Saving Money, Saving Lives

The Dft recently announced initiatives aimed at reducing delays caused by accidents. They include screens to surround accident scenes, 3D lasers to map the scene and, somewhat oddly, smartphone apps to alert drivers.

Accidents on the strategic road network alone apparently cost the economy some £750m per year. Worse, there are some 1,900 road deaths per year (2011 data).

Improving the time it takes to document and clear an accident scene is plainly a good thing but I can’t help think “Door. Bolted. Horse. Shut. Stable”.

As I sit in the passenger seat in a car travelling along the M4, I marvel at the vast ineptitude, outright incompetence and sheer idiocy of drivers in other cars. Not for the first time, I think that many drivers should not be allowed on roads.

Rather than clear up accident scenes faster, we need to do something to improve driving skills.

My proposal is that we:

– Introduce a requirement to take a new driving test every 5 years, including a specific test on motorway driving. We’d start with both the oldest drivers and the most recently qualified.

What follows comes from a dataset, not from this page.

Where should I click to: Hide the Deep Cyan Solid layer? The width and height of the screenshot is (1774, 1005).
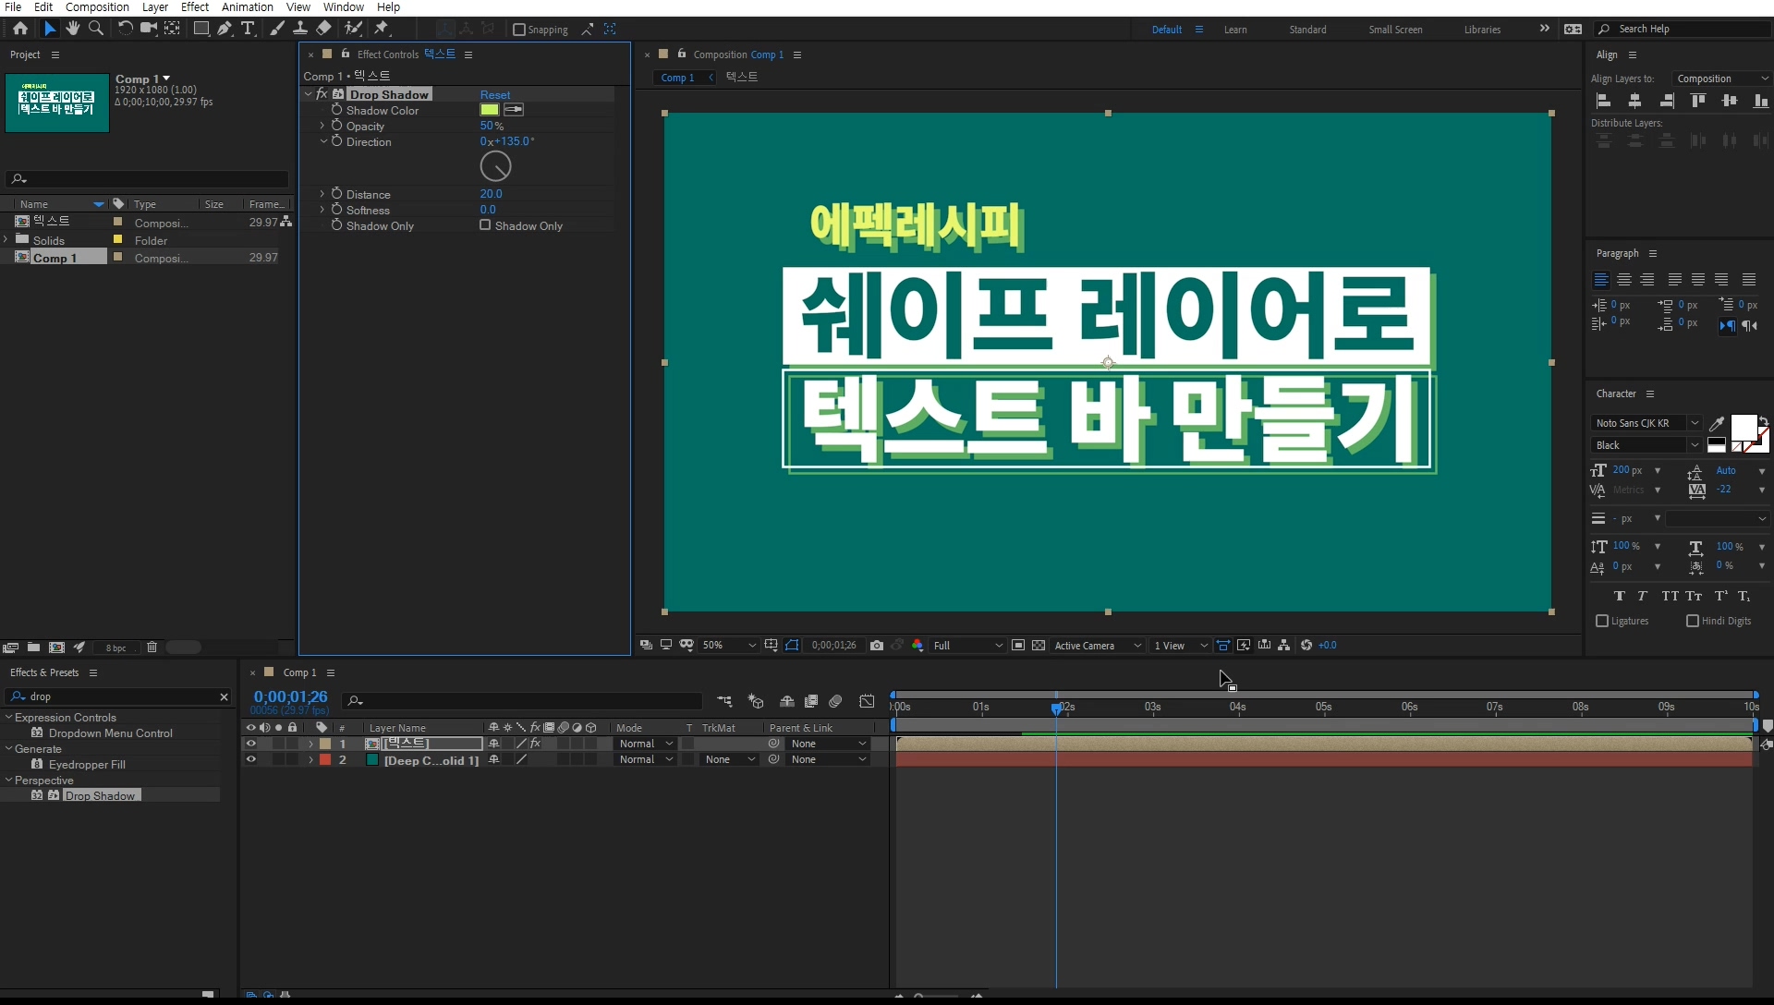point(250,759)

– Develop driving simulators that put drivers under increasingly stressful road situations (that are difficult or impossible to replicate on the roads) and assess their performance under such conditions. Simulators would be used ahead of road tests wherever possible. I don’t see these as being much more complicated than Xbox solutions with steering wheel controllers initially

– Drivers would need to take lessons ahead of each test, including simulator time. Drivers who failed the test would be banned from driving until they passed the test

To my mind, this would have several benefits:

– Improved skills leading to reduced accidents

– Reduced loss of life on the roads

– Lower cost to the economy as a result of lost productivity from delays caused by accidents

– Increased jobs in the driving instruction sector as well as in developing accredited driving simulators

I’ll volunteer to go first. Because something needs to change.